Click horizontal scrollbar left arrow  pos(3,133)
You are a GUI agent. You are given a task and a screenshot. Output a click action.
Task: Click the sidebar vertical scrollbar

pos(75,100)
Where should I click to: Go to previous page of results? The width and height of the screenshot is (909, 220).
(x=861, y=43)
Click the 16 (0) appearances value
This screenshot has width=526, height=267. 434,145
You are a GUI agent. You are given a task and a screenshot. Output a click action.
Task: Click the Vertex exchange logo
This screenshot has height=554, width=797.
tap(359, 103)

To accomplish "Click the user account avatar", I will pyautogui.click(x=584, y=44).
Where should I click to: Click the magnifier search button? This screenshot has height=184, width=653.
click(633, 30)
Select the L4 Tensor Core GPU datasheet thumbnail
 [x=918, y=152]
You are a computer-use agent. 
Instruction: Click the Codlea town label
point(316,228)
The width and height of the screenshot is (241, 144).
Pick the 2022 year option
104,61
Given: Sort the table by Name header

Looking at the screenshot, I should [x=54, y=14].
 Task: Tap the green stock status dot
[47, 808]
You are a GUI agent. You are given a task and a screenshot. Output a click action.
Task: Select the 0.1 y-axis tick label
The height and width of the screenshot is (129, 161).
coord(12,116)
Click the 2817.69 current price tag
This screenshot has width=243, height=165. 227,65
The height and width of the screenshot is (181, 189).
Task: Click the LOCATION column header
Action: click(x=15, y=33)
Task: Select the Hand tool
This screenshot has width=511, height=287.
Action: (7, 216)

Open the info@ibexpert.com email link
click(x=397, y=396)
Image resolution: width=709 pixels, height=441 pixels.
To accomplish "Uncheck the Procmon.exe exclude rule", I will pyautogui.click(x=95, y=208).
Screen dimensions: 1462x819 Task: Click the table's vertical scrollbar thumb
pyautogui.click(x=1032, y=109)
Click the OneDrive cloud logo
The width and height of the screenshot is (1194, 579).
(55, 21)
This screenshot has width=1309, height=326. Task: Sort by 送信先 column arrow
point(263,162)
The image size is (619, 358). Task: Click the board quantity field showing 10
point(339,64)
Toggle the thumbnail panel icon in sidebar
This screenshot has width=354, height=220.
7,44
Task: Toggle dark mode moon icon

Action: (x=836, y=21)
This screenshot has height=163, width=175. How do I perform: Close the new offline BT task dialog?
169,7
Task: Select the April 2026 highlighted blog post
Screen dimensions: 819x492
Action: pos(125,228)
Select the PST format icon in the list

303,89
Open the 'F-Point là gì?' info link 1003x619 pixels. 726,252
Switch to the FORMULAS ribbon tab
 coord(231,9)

══════════

Output every entry shown above, exactly.

Click horizontal scrollbar left arrow  pos(3,133)
You are a GUI agent. You are given a task and a screenshot. Output a click action.
Task: Click the sidebar vertical scrollbar

pos(75,100)
Where should I click to: Go to previous page of results? The width and height of the screenshot is (909, 220).
(x=861, y=43)
Click the 16 (0) appearances value
This screenshot has width=526, height=267. 434,145
You are a GUI agent. You are given a task and a screenshot. Output a click action.
Task: Click the Vertex exchange logo
This screenshot has height=554, width=797.
tap(359, 103)

To accomplish "Click the user account avatar", I will pyautogui.click(x=584, y=44).
Where should I click to: Click the magnifier search button? This screenshot has height=184, width=653.
click(633, 30)
Select the L4 Tensor Core GPU datasheet thumbnail
 [x=918, y=152]
You are a computer-use agent. 
Instruction: Click the Codlea town label
point(316,228)
The width and height of the screenshot is (241, 144).
Pick the 2022 year option
104,61
Given: Sort the table by Name header

Looking at the screenshot, I should [x=54, y=14].
 Task: Tap the green stock status dot
[47, 808]
You are a GUI agent. You are given a task and a screenshot. Output a click action.
Task: Select the 0.1 y-axis tick label
The height and width of the screenshot is (129, 161).
coord(12,116)
Click the 2817.69 current price tag
This screenshot has width=243, height=165. 227,65
The height and width of the screenshot is (181, 189).
Task: Click the LOCATION column header
Action: click(x=15, y=33)
Task: Select the Hand tool
This screenshot has width=511, height=287.
Action: (7, 216)

Open the info@ibexpert.com email link
click(x=397, y=396)
Image resolution: width=709 pixels, height=441 pixels.
To accomplish "Uncheck the Procmon.exe exclude rule", I will pyautogui.click(x=95, y=208).
Screen dimensions: 1462x819 Task: Click the table's vertical scrollbar thumb
pyautogui.click(x=1032, y=109)
Click the OneDrive cloud logo
The width and height of the screenshot is (1194, 579).
(55, 21)
This screenshot has width=1309, height=326. Task: Sort by 送信先 column arrow
point(263,162)
The image size is (619, 358). Task: Click the board quantity field showing 10
point(339,64)
Toggle the thumbnail panel icon in sidebar
This screenshot has width=354, height=220.
7,44
Task: Toggle dark mode moon icon

Action: (x=836, y=21)
This screenshot has height=163, width=175. How do I perform: Close the new offline BT task dialog?
169,7
Task: Select the April 2026 highlighted blog post
Screen dimensions: 819x492
Action: pos(125,228)
Select the PST format icon in the list

303,89
Open the 'F-Point là gì?' info link 1003x619 pixels. 726,252
Switch to the FORMULAS ribbon tab
 coord(231,9)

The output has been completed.